98       As a result, the CRCS’s appeal in the Walker action should be dismissed.  The Court of Appeal erred in this case by imposing liability on the basis of an inference of causation.  When the proper standard of care is applied in this appeal (that is, the requirements of the ARC pamphlet of March 1983) the causal link is established.

 

99       I adopt the reasoning of Sopinka J. in Snell v.

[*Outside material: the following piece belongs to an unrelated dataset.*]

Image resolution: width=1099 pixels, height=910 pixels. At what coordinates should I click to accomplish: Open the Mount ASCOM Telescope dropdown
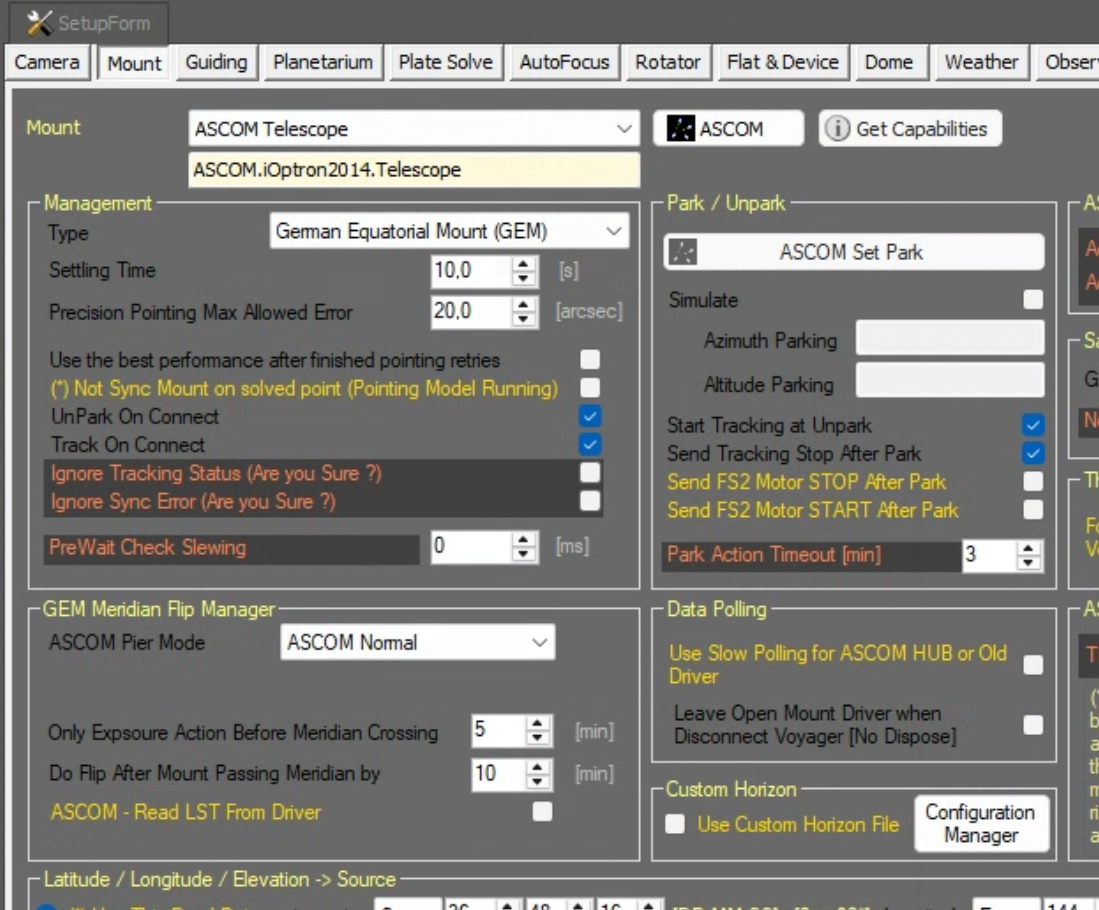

Farrell, [1990] 2 S.C.R. 311, where he considered the causation requirement with respect to malpractice cases at pp. 326-27:

 

The question that this Court must decide is whether the traditional approach to causation is no longer satisfactory in that plaintiffs in malpractice cases are being deprived of compensation because they cannot prove causation where it in fact exists.

 

Causation is an expression of the relationship that must be found to exist between the tortious act of the wrongdoer and the injury to the victim in order to justify compensation of the latter out of the pocket of the former.  Is the requirement that the plaintiff prove that the defendant’s tortious conduct caused or contributed to the plaintiff’s injury too onerous?  Is some lesser relationship sufficient to justify compensation?  I have examined the alternatives arising out of the McGhee [[1973] 1 W.L.R. 1] case.  They were that the plaintiff simply prove that the defendant created a risk that the injury which occurred would occur.  Or, what amounts to the same thing, that the defendant has the burden of disproving causation.  If I were convinced that defendants who have a substantial connection to the injury were escaping liability because plaintiffs cannot prove causation under currently applied principles, I would not hesitate to adopt one of these alternatives.  In my opinion, however, properly applied, the principles relating to causation are adequate to the task.  Adoption of either of the proposed alternatives would have the effect of compensating plaintiffs where a substantial connection between the injury and the defendant’s conduct is absent.  Reversing the burden of proof may be justified where two defendants negligently fire in the direction of the plaintiff and then by their tortious conduct destroy the means of proof at his disposal.  In such a case it is clear that the injury was not caused by neutral conduct.  It is quite a different matter to compensate a plaintiff by reversing the burden of proof for an injury that may very well be due to factors unconnected to the defendant and not the fault of anyone. [Emphasis added.]

 


100   Although the trial judge rejected Robert M.’s evidence and found that he tried his best to avoid acknowledging that he received, and read, the CRCS May 1984 pamphlet available in the Montreal clinic, that was the wrong question for the trial judge to ask.  The proper question is whether Robert M. would have been excluded had he been shown the ARC 1983 pamphlet, which meets the appropriate standard of care.  It is worth noting that there is no suggestion of malicious conduct on the part of Robert M. such that he was incapable of being screened as a blood donor.

 

VI.       Disposition

 

101   The CRCS’s appeals of the Osborne, M and Walker actions are dismissed with costs.  The hospitals named in the style of cause are not parties in these actions.

 

Appeals dismissed with costs.

 

Solicitors for the appellant:  MacMillan Rooke Boeckle, Toronto.

 

Solicitors for the respondents Walker et al.:  Hodgson, Tough, Shields, DesBrisay, O’Donnell, Toronto.

 

Solicitors for the respondents Osborne et al.:  Hodgson, Tough, Shields, DesBrisay, O’Donnell, Toronto.

 

Solicitor for the respondents A.A.M. et al.: Kenneth Arenson, Toronto.